* What to do:
Your answer must be the lines from the one containing "Viewport: 1600px width, 1226px height." through the last line of the records below, copied exactly, with the pictures left out.

Stored records
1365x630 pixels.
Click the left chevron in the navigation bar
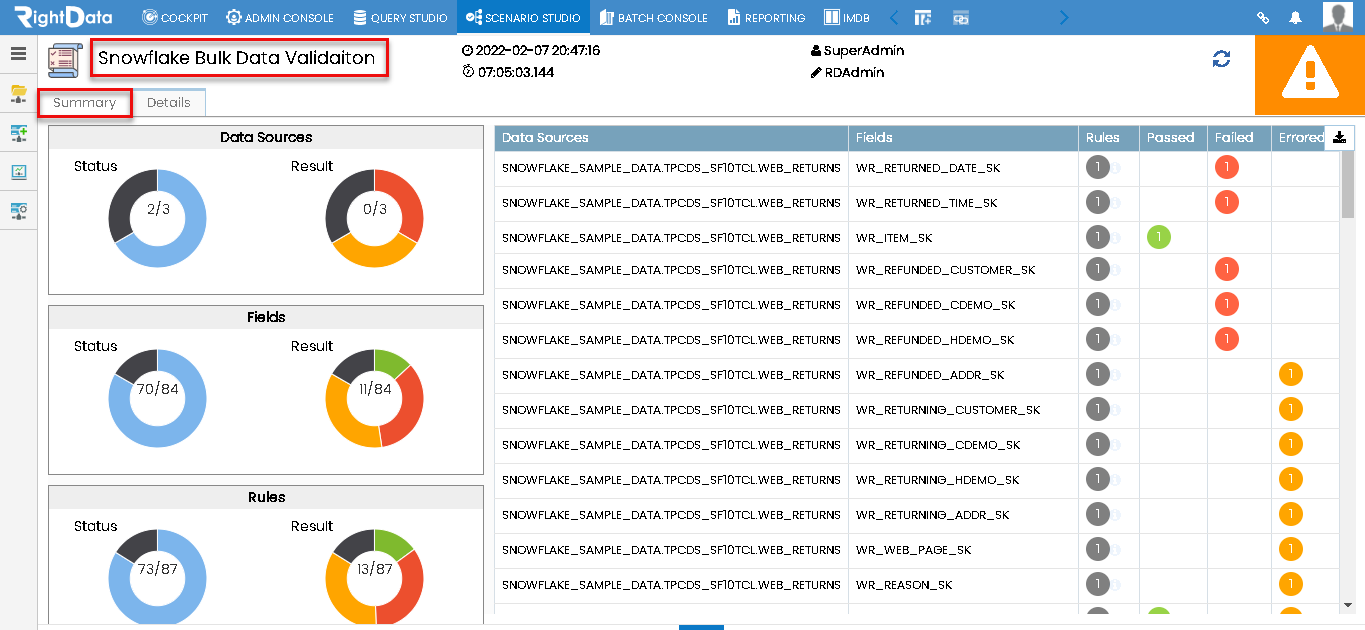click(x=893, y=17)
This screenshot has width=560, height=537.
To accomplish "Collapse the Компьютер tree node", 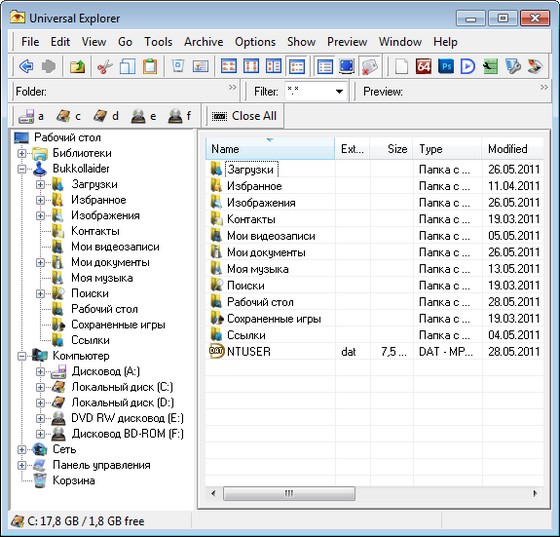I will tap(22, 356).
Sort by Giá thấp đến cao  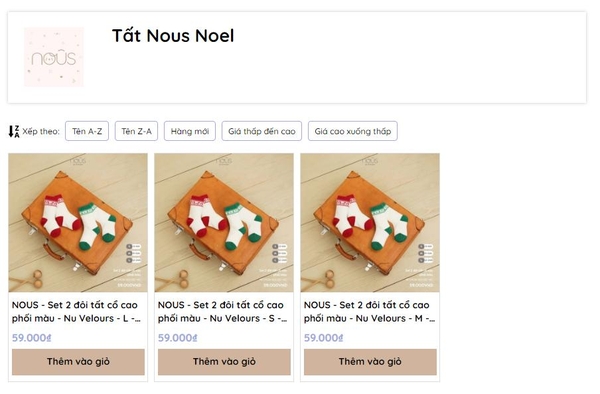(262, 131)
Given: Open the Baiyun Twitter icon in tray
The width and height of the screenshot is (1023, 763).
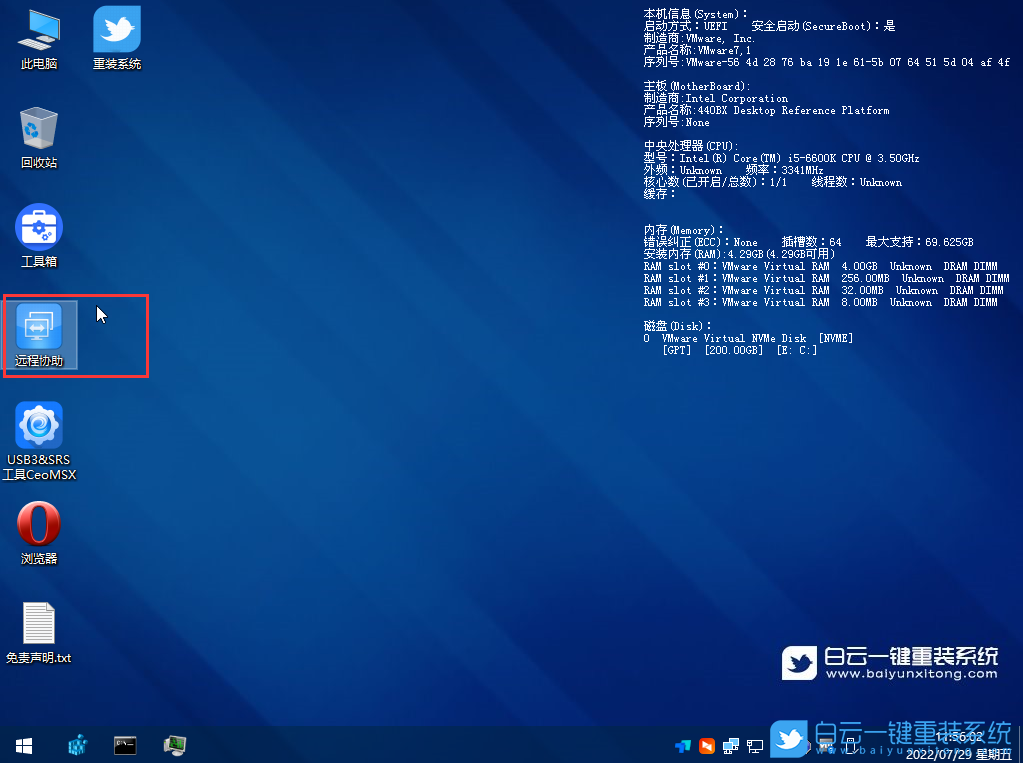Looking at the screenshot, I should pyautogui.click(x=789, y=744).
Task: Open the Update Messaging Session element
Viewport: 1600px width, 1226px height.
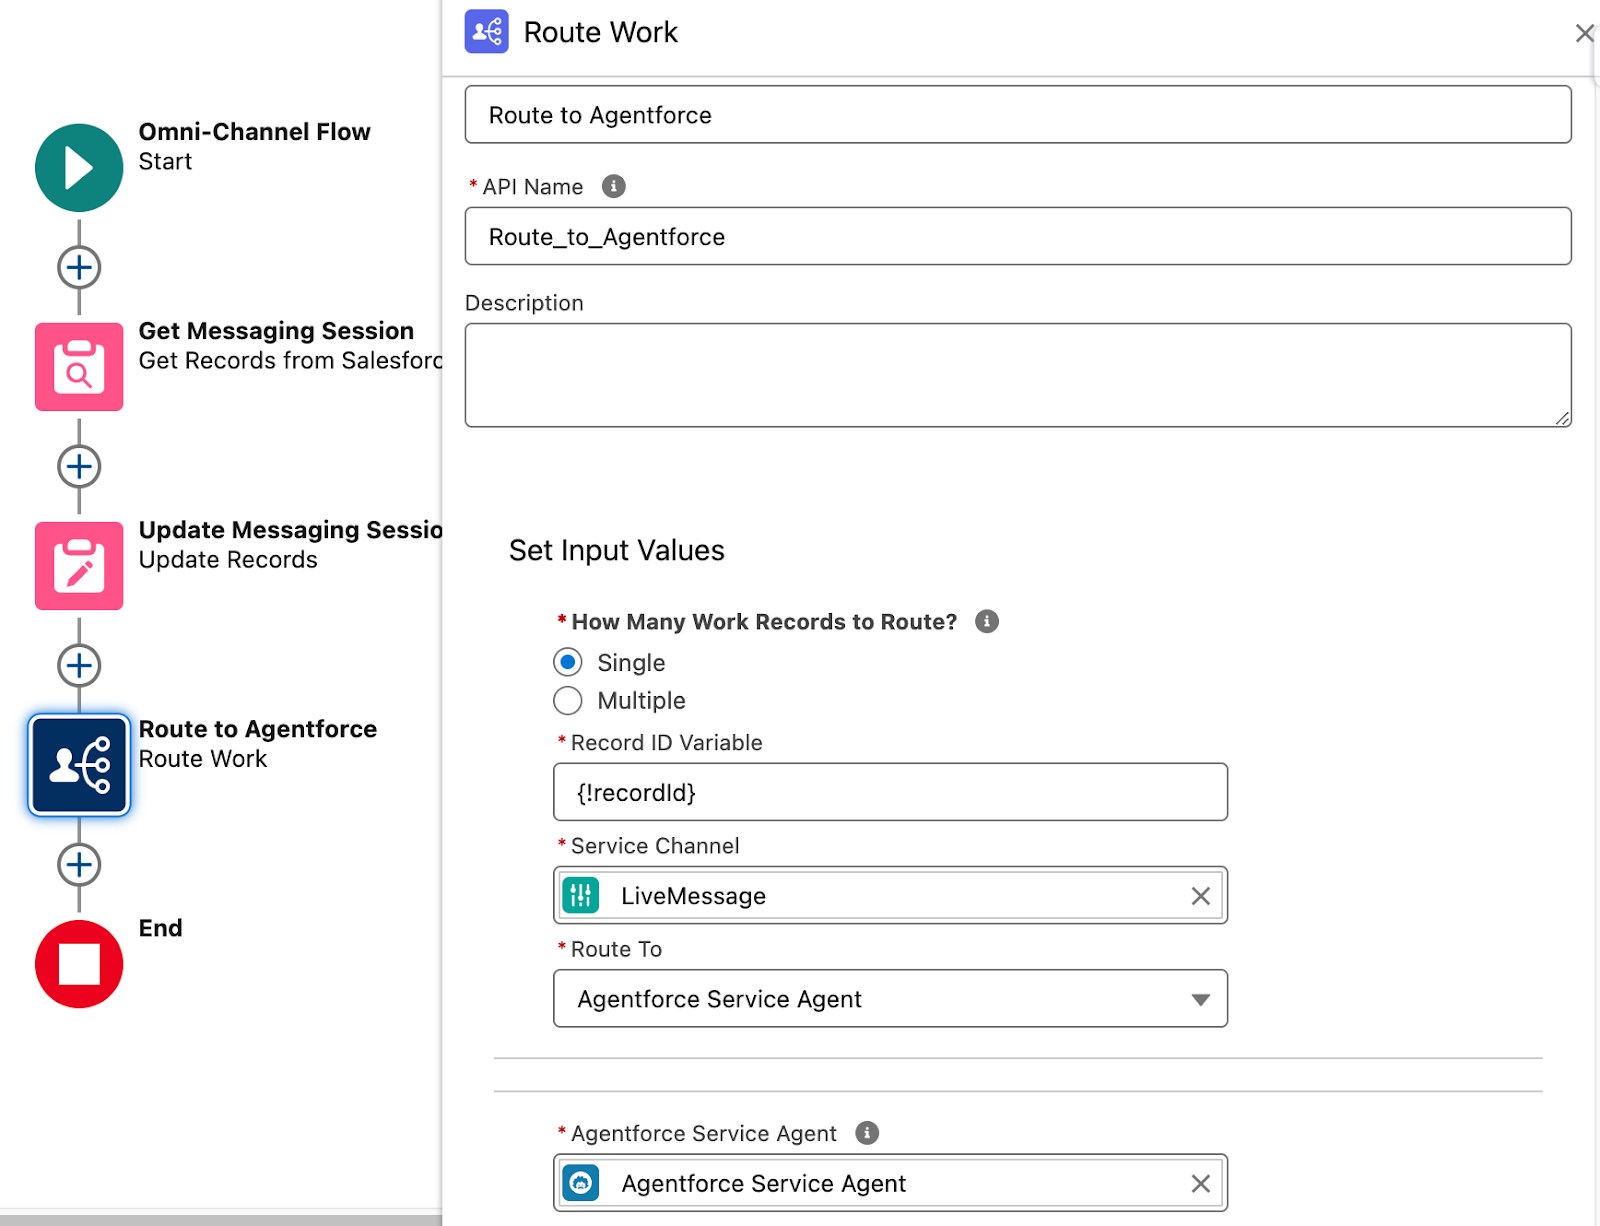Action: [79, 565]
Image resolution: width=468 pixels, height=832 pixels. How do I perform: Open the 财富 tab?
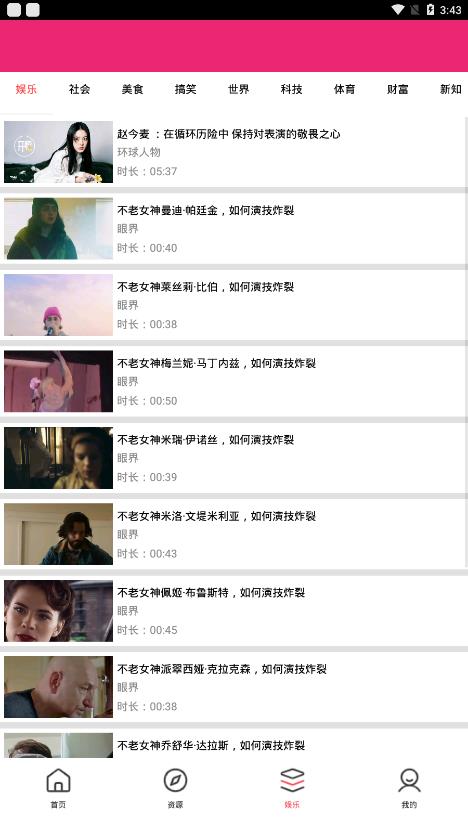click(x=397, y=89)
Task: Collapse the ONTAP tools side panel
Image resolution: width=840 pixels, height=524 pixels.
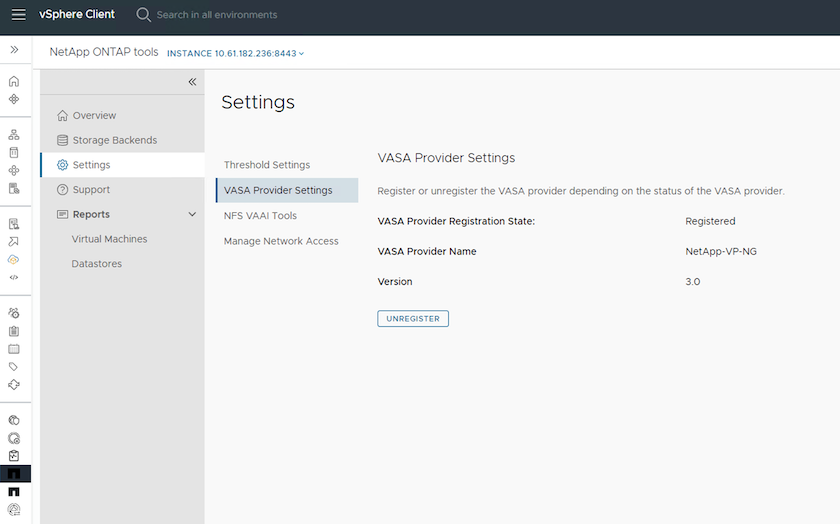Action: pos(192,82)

* Answer to the exercise:
Viewport: 1600px width, 1226px height.
Action: [79, 565]
Image resolution: width=468 pixels, height=832 pixels. How do I perform: Open the 财富 tab?
click(x=397, y=89)
Task: Collapse the ONTAP tools side panel
Image resolution: width=840 pixels, height=524 pixels.
Action: pos(192,82)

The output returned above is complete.